Bloomberg reports that Judge Andrew Longmore said at a London hearing Tuesday that there are grounds to appeal the May decision and told Commerzbank to consider trying to negotiate a settlement with the bankers until any appeal is heard.
Reuters reports that Commerzbank, which has twice been bailed out by German taxpayers, argues that its now-integrated Dresdner Kleinwort subsidiary was both justified and obliged to cut bonuses for 104 bankers because the survival of the business was at stake.
Commenting on the decision, Paul Quain, Partner at GQ Employment Law, said: 'This is a major case for all the banks, which will affect what bank bosses can say about bonuses in team meetings to motivate staff'.
'The legal saga over whether these bankers were offered a binding promise on their bonus is now set to proceed to the Court of Appeal'.
'Irrespective of whether Commerzbank ultimately wins or loses, the clear message for City businesses is that they need to be very careful saying one thing about bonuses in a team meeting, then changing their mind later when it comes to putting things in writing or actually paying the bonuses'.
Background to the ruling
The legal claim, which has been one of the most highly-contested claims the City has seen in years, was launched by 104 bankers from DKIB (Dresdner Kleinwort Investment Bank), after it was sold to Commerzbank in early 2009.

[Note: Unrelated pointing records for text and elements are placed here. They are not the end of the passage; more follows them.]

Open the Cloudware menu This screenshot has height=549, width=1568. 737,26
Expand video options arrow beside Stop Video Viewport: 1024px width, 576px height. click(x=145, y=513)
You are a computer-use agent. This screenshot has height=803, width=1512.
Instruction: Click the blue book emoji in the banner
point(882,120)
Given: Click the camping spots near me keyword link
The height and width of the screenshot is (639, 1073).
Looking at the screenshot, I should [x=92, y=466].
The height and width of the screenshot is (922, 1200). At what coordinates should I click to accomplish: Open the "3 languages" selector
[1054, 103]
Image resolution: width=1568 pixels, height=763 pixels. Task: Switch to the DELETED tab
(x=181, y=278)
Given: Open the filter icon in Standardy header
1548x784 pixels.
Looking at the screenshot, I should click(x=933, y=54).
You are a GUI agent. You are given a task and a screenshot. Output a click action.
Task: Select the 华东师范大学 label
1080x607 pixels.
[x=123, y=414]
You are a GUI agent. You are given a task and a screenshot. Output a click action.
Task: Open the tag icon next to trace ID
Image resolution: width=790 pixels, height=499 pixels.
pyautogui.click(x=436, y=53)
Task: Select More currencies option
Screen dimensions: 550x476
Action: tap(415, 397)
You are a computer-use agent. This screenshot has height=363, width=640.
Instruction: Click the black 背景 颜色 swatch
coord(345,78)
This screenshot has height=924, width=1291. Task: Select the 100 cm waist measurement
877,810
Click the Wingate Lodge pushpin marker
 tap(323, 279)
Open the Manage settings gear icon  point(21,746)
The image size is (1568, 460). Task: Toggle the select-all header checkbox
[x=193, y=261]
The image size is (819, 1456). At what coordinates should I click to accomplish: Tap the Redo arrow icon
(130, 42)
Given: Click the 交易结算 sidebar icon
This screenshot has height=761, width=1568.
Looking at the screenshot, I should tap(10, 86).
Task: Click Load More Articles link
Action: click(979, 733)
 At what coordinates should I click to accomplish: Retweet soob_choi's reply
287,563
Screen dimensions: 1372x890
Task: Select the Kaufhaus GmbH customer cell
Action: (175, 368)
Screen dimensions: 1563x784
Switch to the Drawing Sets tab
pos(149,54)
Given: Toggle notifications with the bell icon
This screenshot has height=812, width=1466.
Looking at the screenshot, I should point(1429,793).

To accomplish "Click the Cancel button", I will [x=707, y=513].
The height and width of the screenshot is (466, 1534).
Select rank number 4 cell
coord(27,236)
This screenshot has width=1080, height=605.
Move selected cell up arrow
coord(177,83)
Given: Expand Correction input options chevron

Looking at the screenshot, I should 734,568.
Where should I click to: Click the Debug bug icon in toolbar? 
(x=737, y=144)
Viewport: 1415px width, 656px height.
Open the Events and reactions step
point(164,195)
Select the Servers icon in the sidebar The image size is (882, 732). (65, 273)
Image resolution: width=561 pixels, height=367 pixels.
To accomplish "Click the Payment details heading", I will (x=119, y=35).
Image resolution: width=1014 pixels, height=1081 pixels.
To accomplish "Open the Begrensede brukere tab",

The bankers claimed that shortly before the sale to Commerzbank, senior management at DKIB announced a guaranteed bonus pool for staff of $514m in order to deal with FSA concerns over excessive staff departures.
However, following the sale to Commerzbank, the bank announced losses at DKIB of $8.35bn and paid out only 10% of the amount bankers had previously been provisionally awarded.
Commerzbank subsequently received emergency funding from the German Government to shore up its balance sheet.
In his May judgment, Mr Justice Owen in the High Court referred to the 'understandable sensitivity to the public perception of the payment of bonuses on such a scale in the context of the massive support for Commerzbank by the German government'.
However, he decided that the bankers did have a claim as the statements made by the bank created a contractual obligation that Commerzbank needed to honour.